WHAT YOU ARE ASKED TO DO: From the line with "Task: Click the Remove Result button" to the final line of the data below, please write out every line exactly, with no pictures.

DATA FOR THIS EXERCISE:
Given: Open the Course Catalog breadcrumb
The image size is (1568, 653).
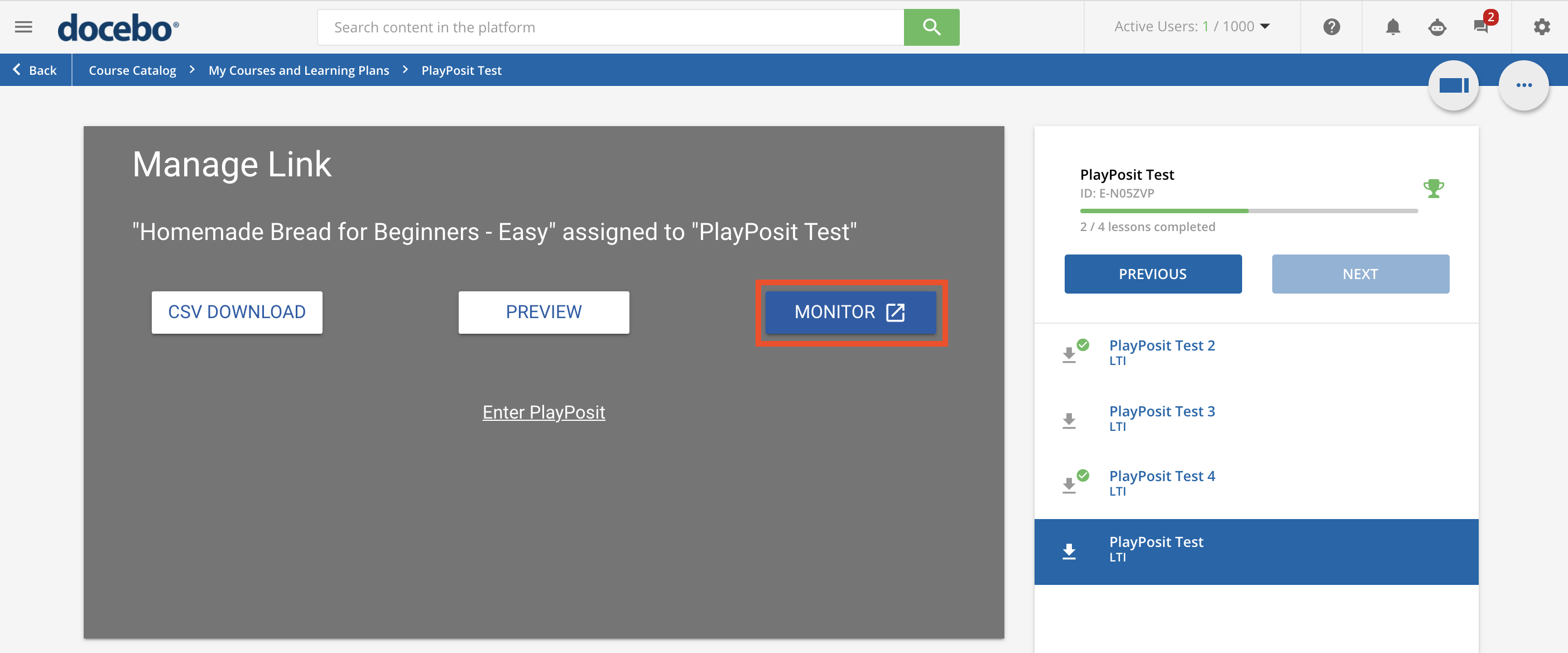Looking at the screenshot, I should [x=132, y=70].

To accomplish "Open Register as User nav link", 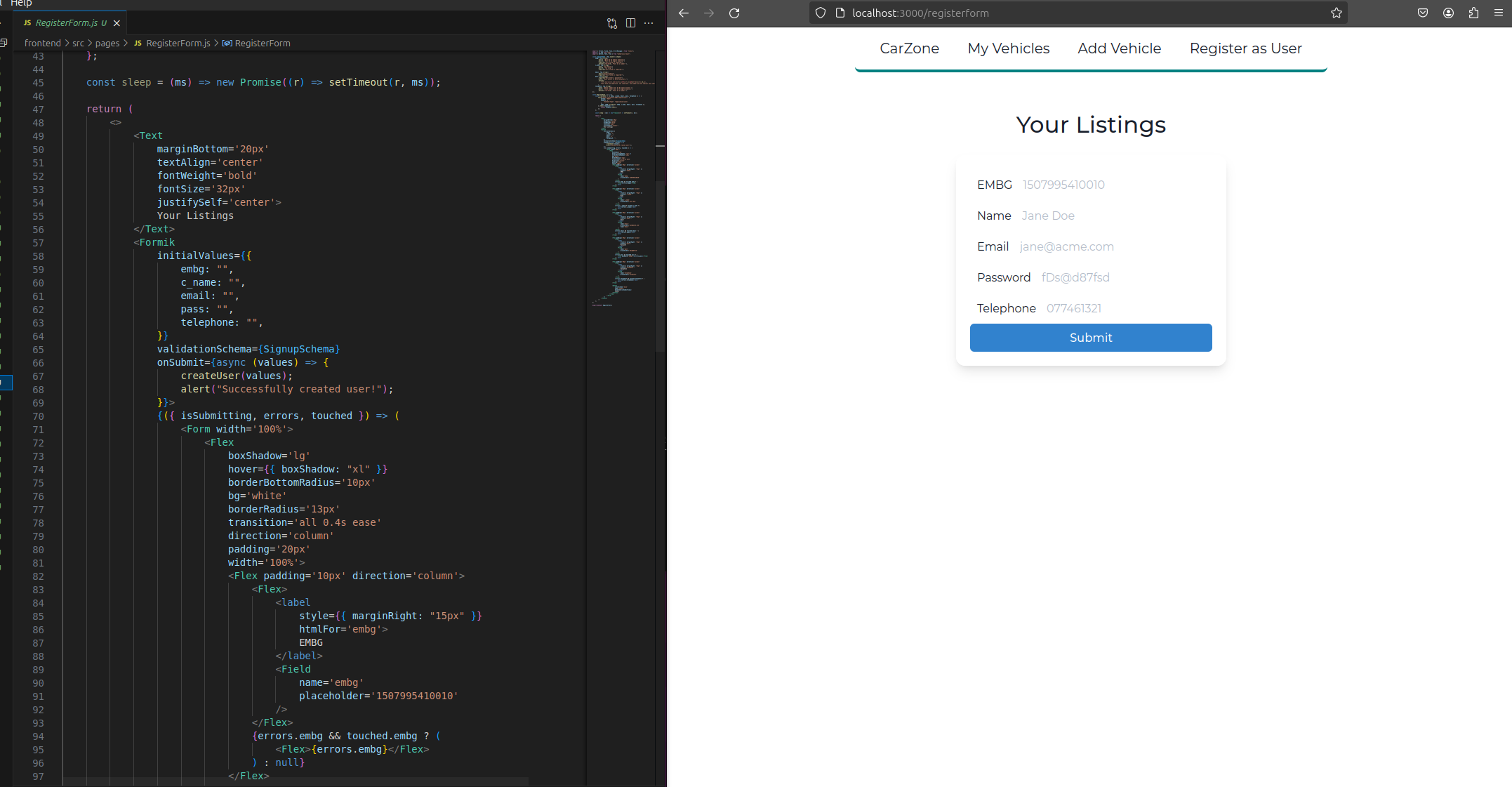I will (x=1245, y=48).
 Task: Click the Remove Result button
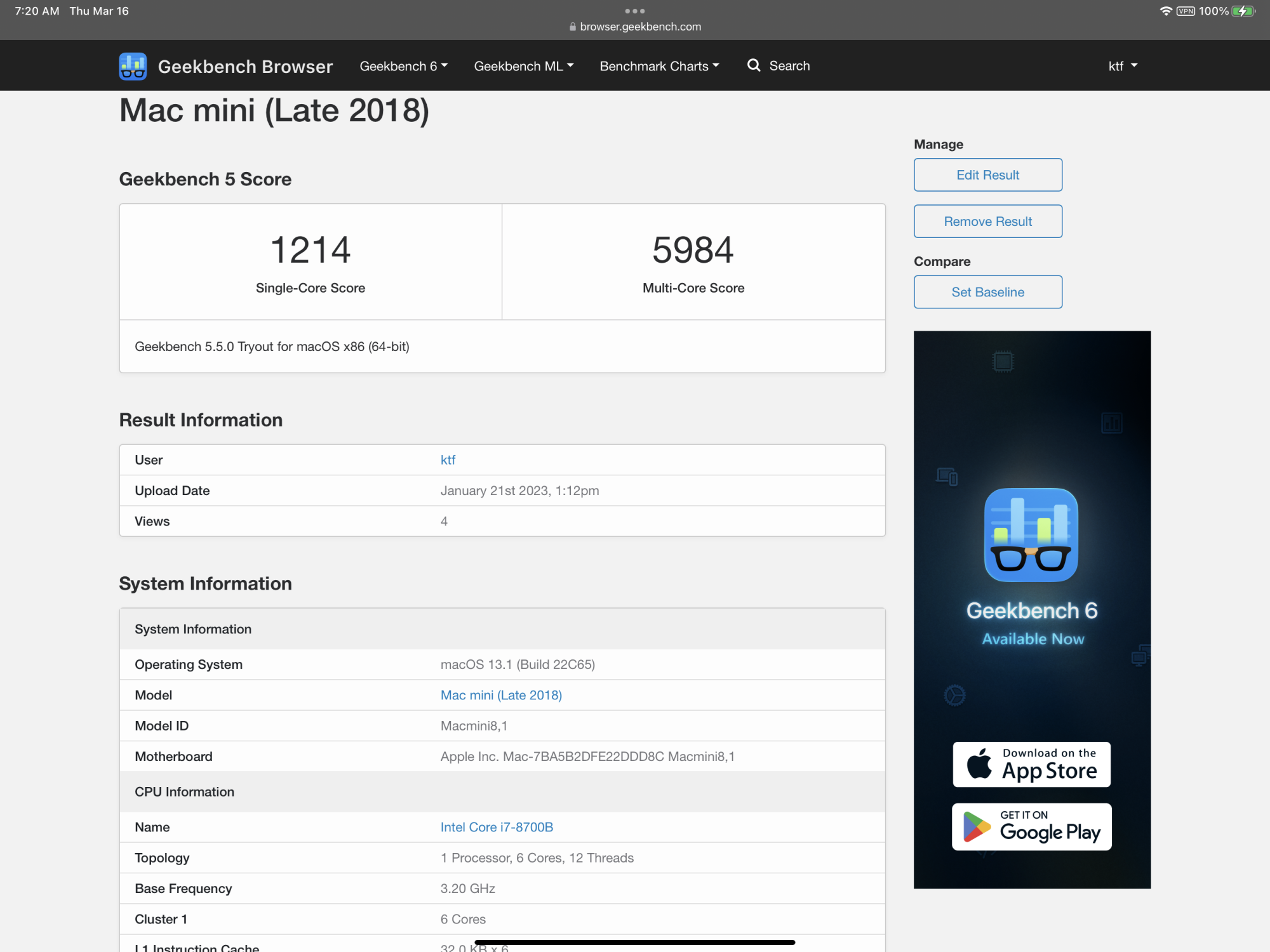click(x=987, y=221)
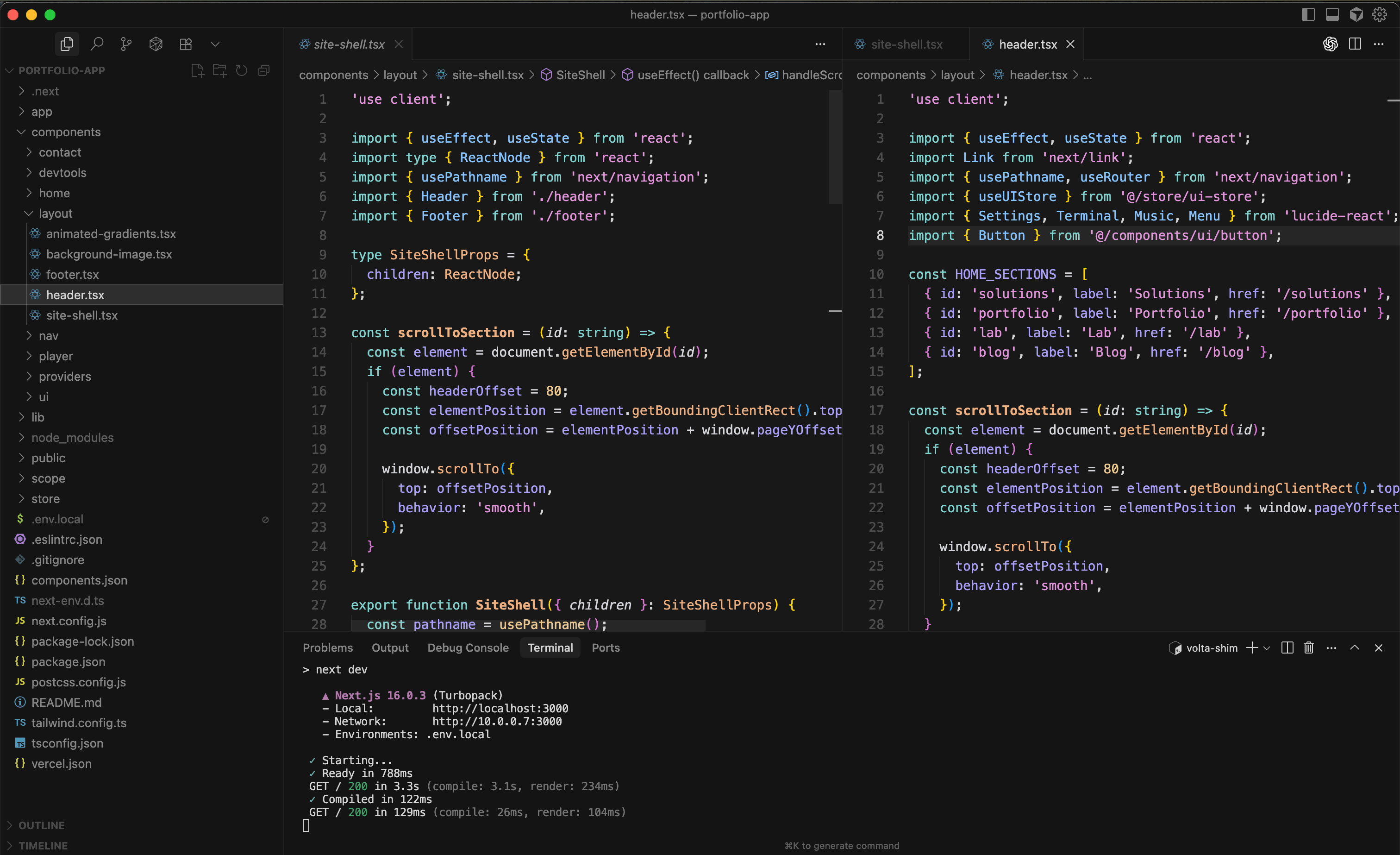This screenshot has height=855, width=1400.
Task: Switch to the Output tab in the panel
Action: tap(390, 648)
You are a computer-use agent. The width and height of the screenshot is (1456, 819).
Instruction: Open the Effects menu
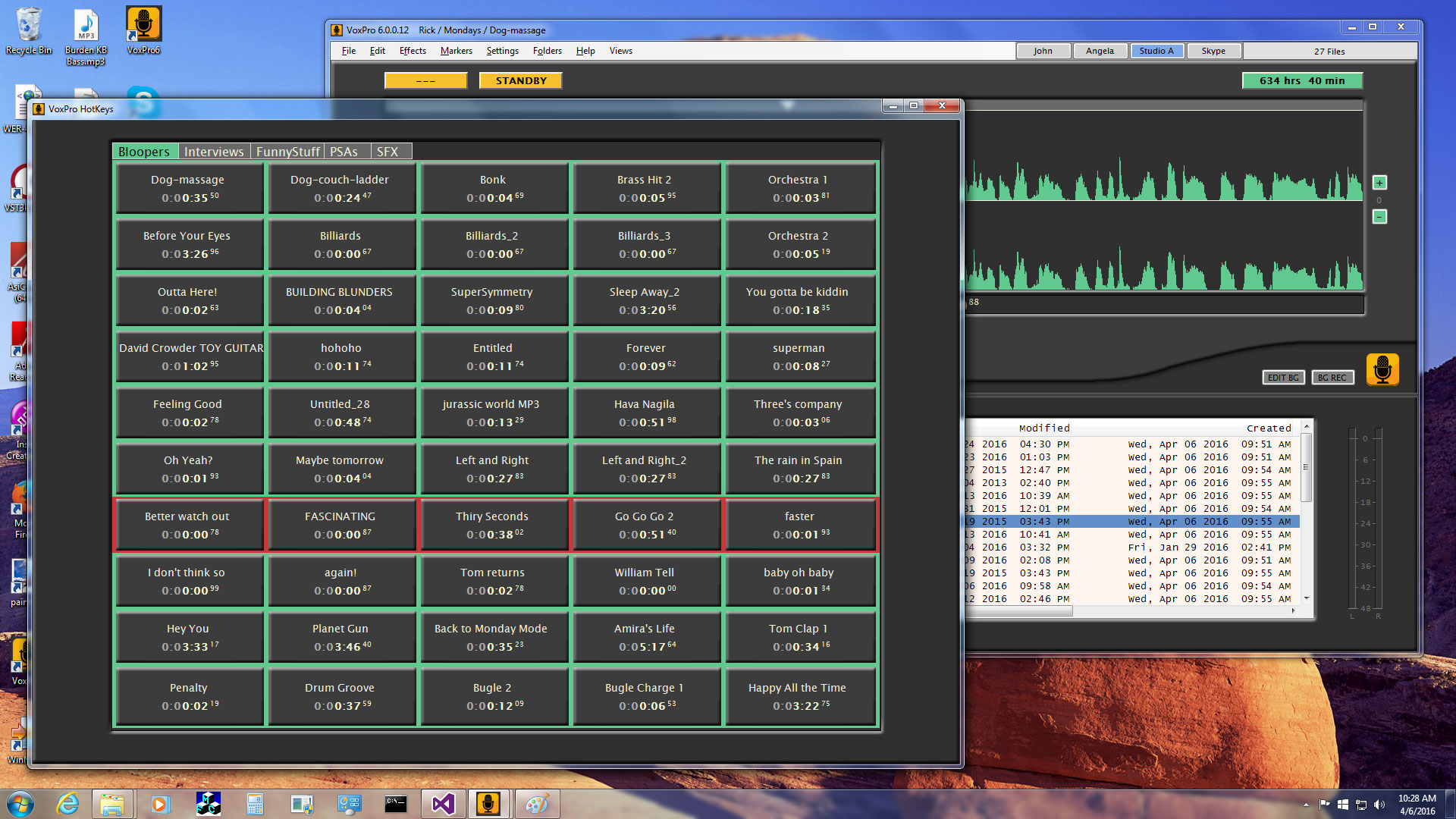pos(413,51)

SOLUTION TO THE PROBLEM:
 Task: Click the Remove Result button
click(x=987, y=221)
This screenshot has height=855, width=1400.
Task: Switch to the Output tab in the panel
Action: tap(390, 648)
You are a computer-use agent. The width and height of the screenshot is (1456, 819).
Instruction: Open the Effects menu
pos(413,51)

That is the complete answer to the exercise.